Wind

Cape Wind in Jeopardy as Utilities Cancel Power Purchase Contracts

The controversial Cape Wind power project planned for development off Nantucket Island in Massachusetts has suffered what may be a fatal blow, The Boston Globe reported today. According to the newspaper and several other independent reports, the two local utilities that had contracts to buy power from the offshore wind farm terminated their contracts as the Cape Wind developers missed an end-of-year deadline to obtain financing and start construction.

A Northeast Utilities spokeswoman told the Boston newspaper in an email, “Unfortunately, Cape Wind has missed these crucial milestones. Additionally, Cape Wind has chosen not to exercise their right to post financial security in order to extend the contract deadlines. Therefore, the contract is now terminated.” The utility’s NStar subsidiary was to be the buyer of much of the wind project’s power.

A spokesman for the other utility customer for the power from the $2.5 billion project, National Grid, said the company is “disappointed that Cape Wind has been unable to meet its commitments under the contract, resulting in today’s termination of the power purchase agreement.”

Under the contract, NStar was committed to buy 27.5% of the project’s output and National Grid was to purchase 50% of the power from the 130 planned windmills.

Cape Wind argued that delays erected by opponents of the project through a series of administrative actions and lawsuits account for the inability of the project to meet its contract milestones.
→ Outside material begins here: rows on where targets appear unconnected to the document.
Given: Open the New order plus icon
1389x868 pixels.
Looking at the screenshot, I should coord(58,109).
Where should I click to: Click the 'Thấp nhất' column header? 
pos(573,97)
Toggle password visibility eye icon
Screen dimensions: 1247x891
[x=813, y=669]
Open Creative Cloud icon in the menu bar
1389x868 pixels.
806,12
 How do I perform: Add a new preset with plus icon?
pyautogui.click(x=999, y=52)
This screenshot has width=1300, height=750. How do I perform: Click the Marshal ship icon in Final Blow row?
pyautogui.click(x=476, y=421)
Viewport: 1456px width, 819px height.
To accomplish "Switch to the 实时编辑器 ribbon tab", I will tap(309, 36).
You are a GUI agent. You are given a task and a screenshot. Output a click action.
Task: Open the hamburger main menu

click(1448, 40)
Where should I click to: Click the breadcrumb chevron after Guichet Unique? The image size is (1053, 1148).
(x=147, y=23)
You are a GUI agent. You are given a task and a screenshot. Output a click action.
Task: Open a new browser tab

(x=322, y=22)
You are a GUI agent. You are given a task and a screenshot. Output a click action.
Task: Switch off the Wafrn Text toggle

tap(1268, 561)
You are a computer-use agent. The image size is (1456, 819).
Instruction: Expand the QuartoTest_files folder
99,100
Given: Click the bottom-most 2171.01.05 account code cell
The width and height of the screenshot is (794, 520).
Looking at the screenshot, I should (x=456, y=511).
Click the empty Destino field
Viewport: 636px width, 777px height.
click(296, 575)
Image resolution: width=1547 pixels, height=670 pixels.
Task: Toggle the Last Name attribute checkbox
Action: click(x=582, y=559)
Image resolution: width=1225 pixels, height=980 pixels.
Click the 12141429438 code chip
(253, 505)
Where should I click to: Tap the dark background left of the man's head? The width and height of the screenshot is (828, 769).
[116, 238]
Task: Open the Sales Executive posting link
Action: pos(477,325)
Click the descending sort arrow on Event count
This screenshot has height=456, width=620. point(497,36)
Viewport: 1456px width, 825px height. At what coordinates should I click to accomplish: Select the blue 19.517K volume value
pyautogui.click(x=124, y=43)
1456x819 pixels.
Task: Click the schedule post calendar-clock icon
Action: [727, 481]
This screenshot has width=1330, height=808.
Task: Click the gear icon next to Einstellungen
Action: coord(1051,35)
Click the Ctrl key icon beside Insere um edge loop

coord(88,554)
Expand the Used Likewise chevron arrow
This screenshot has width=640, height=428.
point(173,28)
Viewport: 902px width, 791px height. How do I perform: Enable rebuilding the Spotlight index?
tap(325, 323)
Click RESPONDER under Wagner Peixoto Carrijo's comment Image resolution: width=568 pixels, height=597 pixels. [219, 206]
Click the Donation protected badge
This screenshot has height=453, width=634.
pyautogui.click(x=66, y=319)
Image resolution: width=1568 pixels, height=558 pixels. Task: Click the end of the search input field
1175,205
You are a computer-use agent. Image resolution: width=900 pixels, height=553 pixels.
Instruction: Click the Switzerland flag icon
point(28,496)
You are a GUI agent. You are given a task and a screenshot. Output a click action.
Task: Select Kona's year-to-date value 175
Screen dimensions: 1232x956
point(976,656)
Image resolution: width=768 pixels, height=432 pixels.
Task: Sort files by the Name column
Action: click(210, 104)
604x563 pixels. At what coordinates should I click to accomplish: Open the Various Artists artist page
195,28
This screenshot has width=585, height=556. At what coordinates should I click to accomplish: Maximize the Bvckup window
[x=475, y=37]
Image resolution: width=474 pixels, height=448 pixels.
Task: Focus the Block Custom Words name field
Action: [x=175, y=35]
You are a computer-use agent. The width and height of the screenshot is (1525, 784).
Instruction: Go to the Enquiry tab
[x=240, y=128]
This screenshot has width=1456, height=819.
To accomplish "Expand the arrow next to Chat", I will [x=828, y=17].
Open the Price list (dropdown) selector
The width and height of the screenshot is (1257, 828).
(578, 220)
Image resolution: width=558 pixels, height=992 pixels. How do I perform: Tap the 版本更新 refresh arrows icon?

According to Capecod.com, a Cape Wind spokesman said, “We do not regard these terminations as valid due to the Force Majeure provision of the contracts that extends the milestone dates.”

Cape Wind President James Gordon wrote to NStar and National Grid on Dec. 31, “Cape Wind has been the subject of extended, unprecedented and relentless litigation by the Alliance to Protect Nantucket Sound, Inc. that prevents Cape Wind from achieving the remaining Critical Milestones under the [power purchase agreement] as of this date.”

The Cape Wind project in Nantucket Sound has been under development for 15 years and faced a blizzard of opposition and litigation over that period, including challenges from the Kennedy family, which owns substantial Cape Cod property on Nantucket Sound. As designed, the project would have 454 MW of peak generating capacity and become the first offshore wind project in the U.S.

Audra Parker, president of the Alliance to Protect Nantucket Sound, an opponent of the project, said cancellation of the power purchase agreements could spell the end Cape Wind. “Losing the contract means continued difficulty for financing and without financing in place it is very difficult to build the project,” said Parker. “I think this is a huge problem for Cape Wind.”

Save Our Sound, another local opposition group, said, “The decision by NStar and National Grid to end their contracts with Cape Wind is a fatal or near-fatal blow to this expensive and outdated project. It’s very bad news for Cape Wind, but very good news for Massachusetts ratepayers, who will save billions of dollars in electric bills.”